To test the hypothesis that increased surface roughness leads to enhanced thermoelectric performance in thin-film organic thermoelectrics, we prepared smooth and nanorough thin films of PEDOT:Tos on poly(ethylene terephthalate) (PET) sheets. We selected PEDOT:Tos as the model case of thin-film organic thermoelectrics because PEDOT:Tos thin films exhibit the highest thermoelectric efficiency among other thin films of organic conductive polymers (e.g., polyaniline, polypyrrole, poly(2,5-dimethoxyphenylenevinylene), poly(2,5-diethoxyphenylenevinylene)-poly(phenylenevinylene) etc.).^22–25 We used PET sheets as the solid substrate of the thin films because PET sheets are lightweight, flexible, inexpensive, compatible with clothing/textiles, and exhibit low thermal conductivity (equal to 0.15 W m⁻¹ K⁻¹).²⁶ We fabricated the nanorough PEDOT:Tos films using a new soft templating method that we describe herein.
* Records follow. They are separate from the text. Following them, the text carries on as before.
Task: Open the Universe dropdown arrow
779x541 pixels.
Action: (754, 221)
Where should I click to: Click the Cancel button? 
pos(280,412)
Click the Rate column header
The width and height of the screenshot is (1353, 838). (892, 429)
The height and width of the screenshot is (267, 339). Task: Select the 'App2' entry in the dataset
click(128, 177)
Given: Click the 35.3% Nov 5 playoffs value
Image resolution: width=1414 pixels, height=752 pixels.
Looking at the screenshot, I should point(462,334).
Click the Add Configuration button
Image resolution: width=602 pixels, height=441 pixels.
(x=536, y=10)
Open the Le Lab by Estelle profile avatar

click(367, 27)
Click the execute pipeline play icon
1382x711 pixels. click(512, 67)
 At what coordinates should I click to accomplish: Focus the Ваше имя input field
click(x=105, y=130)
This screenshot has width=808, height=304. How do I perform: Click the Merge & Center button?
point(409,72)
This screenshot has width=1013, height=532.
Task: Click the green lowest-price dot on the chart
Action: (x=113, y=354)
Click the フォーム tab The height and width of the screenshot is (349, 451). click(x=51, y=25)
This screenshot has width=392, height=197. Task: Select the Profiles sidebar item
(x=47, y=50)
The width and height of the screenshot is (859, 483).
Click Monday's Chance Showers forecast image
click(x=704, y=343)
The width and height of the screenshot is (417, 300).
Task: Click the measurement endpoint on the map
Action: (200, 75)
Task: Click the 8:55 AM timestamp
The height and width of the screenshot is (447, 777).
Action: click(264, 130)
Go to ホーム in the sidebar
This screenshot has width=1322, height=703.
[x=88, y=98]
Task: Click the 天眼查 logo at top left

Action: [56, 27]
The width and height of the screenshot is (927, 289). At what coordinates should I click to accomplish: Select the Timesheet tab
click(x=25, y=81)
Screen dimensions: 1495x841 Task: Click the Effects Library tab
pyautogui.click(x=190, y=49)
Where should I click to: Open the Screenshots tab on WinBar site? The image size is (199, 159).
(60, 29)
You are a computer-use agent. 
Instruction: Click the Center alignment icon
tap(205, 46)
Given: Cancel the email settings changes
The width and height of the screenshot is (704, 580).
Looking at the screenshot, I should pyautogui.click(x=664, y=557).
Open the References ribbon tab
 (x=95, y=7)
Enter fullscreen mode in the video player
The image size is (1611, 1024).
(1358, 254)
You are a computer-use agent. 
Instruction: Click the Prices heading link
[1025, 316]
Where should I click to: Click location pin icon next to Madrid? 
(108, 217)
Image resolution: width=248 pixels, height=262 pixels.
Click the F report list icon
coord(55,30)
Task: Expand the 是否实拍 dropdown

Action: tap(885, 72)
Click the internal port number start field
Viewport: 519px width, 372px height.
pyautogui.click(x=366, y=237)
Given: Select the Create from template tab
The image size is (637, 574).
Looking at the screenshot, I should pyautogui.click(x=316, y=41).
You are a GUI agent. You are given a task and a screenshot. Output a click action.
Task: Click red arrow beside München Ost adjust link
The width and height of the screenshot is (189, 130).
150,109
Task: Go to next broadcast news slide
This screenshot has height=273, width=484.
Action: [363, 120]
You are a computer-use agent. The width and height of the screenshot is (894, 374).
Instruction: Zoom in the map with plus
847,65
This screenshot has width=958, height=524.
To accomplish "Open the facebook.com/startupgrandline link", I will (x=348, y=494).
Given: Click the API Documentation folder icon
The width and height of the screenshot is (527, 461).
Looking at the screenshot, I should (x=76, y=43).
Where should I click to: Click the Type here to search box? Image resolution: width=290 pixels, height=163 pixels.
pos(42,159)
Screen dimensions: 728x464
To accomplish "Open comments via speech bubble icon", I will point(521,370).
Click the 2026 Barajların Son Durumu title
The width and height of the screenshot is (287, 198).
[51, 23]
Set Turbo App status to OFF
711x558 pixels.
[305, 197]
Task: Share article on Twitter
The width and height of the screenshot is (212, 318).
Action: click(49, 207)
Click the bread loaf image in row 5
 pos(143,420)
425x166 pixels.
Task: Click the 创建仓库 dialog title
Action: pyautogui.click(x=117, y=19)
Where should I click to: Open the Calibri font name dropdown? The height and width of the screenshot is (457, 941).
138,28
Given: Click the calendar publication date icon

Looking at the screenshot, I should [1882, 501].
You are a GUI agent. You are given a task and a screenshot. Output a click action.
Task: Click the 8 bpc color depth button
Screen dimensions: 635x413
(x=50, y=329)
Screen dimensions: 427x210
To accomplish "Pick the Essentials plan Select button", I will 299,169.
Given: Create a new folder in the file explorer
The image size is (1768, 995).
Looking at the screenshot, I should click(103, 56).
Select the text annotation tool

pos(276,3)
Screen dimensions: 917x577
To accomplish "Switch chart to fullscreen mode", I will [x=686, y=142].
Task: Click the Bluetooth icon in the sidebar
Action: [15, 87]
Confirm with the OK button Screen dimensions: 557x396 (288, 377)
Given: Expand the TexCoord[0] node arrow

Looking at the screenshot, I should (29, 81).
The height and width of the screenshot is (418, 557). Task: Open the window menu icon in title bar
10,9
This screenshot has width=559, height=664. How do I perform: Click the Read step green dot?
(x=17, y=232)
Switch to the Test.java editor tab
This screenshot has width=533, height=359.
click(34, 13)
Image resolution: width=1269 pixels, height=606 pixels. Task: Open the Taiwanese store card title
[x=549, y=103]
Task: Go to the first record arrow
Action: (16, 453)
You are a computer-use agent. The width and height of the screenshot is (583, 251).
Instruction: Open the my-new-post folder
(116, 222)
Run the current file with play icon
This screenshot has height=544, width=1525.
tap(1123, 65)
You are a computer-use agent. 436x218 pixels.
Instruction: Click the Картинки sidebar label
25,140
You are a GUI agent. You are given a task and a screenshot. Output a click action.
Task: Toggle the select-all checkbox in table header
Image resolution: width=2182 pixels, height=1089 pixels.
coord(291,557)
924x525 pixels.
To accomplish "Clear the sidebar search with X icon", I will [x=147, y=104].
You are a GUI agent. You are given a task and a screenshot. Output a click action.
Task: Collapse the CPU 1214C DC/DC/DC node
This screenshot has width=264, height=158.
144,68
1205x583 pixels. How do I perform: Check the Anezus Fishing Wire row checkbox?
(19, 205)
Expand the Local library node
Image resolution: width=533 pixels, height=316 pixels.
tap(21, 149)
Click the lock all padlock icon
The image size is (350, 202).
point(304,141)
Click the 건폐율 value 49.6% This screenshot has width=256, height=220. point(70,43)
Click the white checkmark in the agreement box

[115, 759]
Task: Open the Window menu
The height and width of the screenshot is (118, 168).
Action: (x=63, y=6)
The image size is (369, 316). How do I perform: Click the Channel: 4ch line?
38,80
For comparison reasons, we also prepared PEDOT:Tos films with similar composition to that of nanorough films but with a smooth surface. We measured the electrical conductivity, Seebeck coefficient, and cross-plane thermal conductivity of both the smooth and nanorough films and we calculated the power factor, P, and an estimate of the figure of merit, ZT, of the films. We also measured the actual power produced from strips of the nanorough thermoelectric films at several temperature gradients and tested their durability by performing bending, creasing, adhesion, and washing tests. To further explore how much power a PEDOT-based thermoelectric device can produce under realistic conditions, we developed a proof-of-concept complete thermoelectric device that was composed of strips of nanorough PEDOT:Tos and strips of bismuth films. We measured the potential difference and actual power produced by the device when various temperature differences were applied on the opposite sides of the device.

Experimental design

New soft-templating method for fabricating nanorough thin films of PEDOT:Tos

PEDOT-based thin-film thermoelectrics are typically fabricated by spin-coating the PEDOT or the monomer mixture onto a substrate^7,27 or by using vapor phase polymerization.⁵ In both cases, the surface of the thin films is relatively smooth. The soft-templating method we developed at first prepares a thin film of PEDOT:Tos (on a PET sheet) that has polystyrene nanobeads embedded. Then the polystyrene nanobeads are dissolved and leave behind nanovoids that make the surface of the PEDOT:Tos films rough. Even though we tested the performance of the soft template method towards the fabrication of only nanorough PEDOT:Tos films, we believe that this technique can be also used for the preparation of nanorough films of other organic conducting polymers prepared using in situ polymerization of a monomer solution or vapor phase polymerization.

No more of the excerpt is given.